* _Explore the material_:
A - Write out the section of the Chiemgau impact text from "Genuinely open questions" to "by melting ice.", copying it word for word.
B - Translate this sentence from the Chiemgau impact text into Spanish: "To its credit, the team publishes prolifically and invites inspection of its material; the difficulty, critics respond, is that none of its diagnostic claims has been confirmed by an independent impact laboratory."

* _Provided text_:
What the skeptics propose

The CIRT — including Kord Ernstson (University of Würzburg), historian of astronomy Michael Rappenglück, historian Barbara Rappenglück and colleagues — has produced a large, persistent body of work arguing the sceptics have never engaged its strongest evidence. They report gupeiite and xifengite iron silicides, accompanied by exotic carbides such as moissanite, scattered in a coherent ellipse across the region; carbonaceous spherules; and what they identify as diagnostic shock metamorphism — planar deformation features and diaplectic glass — in cobbles from the Tüttensee rim and elsewhere, features that in standard impact science cannot form in kilns or by frost. Around Tüttensee they describe a rampart of smashed, partly vitrified stones mixed with splintered animal bone and Bronze-to-Iron Age artefacts, which they read as ejecta from the blast, and they cite ground-penetrating radar surveys (with Jens Possekel) of other basins as showing crater-like structure beneath.

CIRT dates the event between roughly 900 and 400 BC from archaeological material within and beneath the claimed ejecta, and Barbara and Michael Rappenglück have argued in Antiquity and elsewhere that the myth of Phaethon — the sun-child whose crashing chariot scorched the earth — preserves Celtic-era memory of a comet breaking up over Bavaria. They answer the peat-core objection by disputing where the cores were taken and what the basal dates mean, and accuse the state survey of dismissing rather than re-examining their samples. To its credit, the team publishes prolifically and invites inspection of its material; the difficulty, critics respond, is that none of its diagnostic claims has been confirmed by an independent impact laboratory. The Chiemgau case thus offers the site's visitors a rare live spectacle: a full-dress impact controversy where anyone can walk the 'crater' rim — around a peaceful Bavarian swimming lake.

Key evidence cited
  • Claimed planar deformation features and diaplectic glass in cobbles — textbook shock indicators if genuine (Ernstson et al.)
  • Gupeiite and xifengite iron silicides, minerals also known from meteorites, reported across a coherent ellipse
  • A rampart of shattered, partly melted stones with crushed bone and artefacts around Tüttensee, read as ejecta
  • Ground-penetrating radar profiles interpreted as buried crater structures beneath other Chiemgau basins
  • The Phaethon myth and regional Celtic-era cultural discontinuities offered as historical echoes of the event

Genuinely open questions

  1. Would independent laboratory analysis of CIRT's claimed shocked cobbles confirm or refute planar deformation features?
  2. What is the true source of the region's unusual iron silicide nuggets?
  3. Why does a claim so thoroughly rejected by professional geology continue to attract publications and public belief?

Worth knowing

Lake Tüttensee, cast by the CIRT as ground zero of a comet strike, is today a designated bathing lake — swimmers do their laps inside what enthusiasts call Germany's youngest impact crater and geologists call a hole left by melting ice.

* _Dataset content_:
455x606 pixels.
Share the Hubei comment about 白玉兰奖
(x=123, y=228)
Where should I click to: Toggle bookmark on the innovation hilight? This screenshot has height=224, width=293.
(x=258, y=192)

* _Exercise results_:
A -
Genuinely open questions

  1. Would independent laboratory analysis of CIRT's claimed shocked cobbles confirm or refute planar deformation features?
  2. What is the true source of the region's unusual iron silicide nuggets?
  3. Why does a claim so thoroughly rejected by professional geology continue to attract publications and public belief?

Worth knowing

Lake Tüttensee, cast by the CIRT as ground zero of a comet strike, is today a designated bathing lake — swimmers do their laps inside what enthusiasts call Germany's youngest impact crater and geologists call a hole left by melting ice.

B - Hay que reconocerle al equipo que publica profusamente e invita a examinar su material; la dificultad, responden los críticos, es que ninguna de sus afirmaciones diagnósticas ha sido confirmada por un laboratorio de impactos independiente.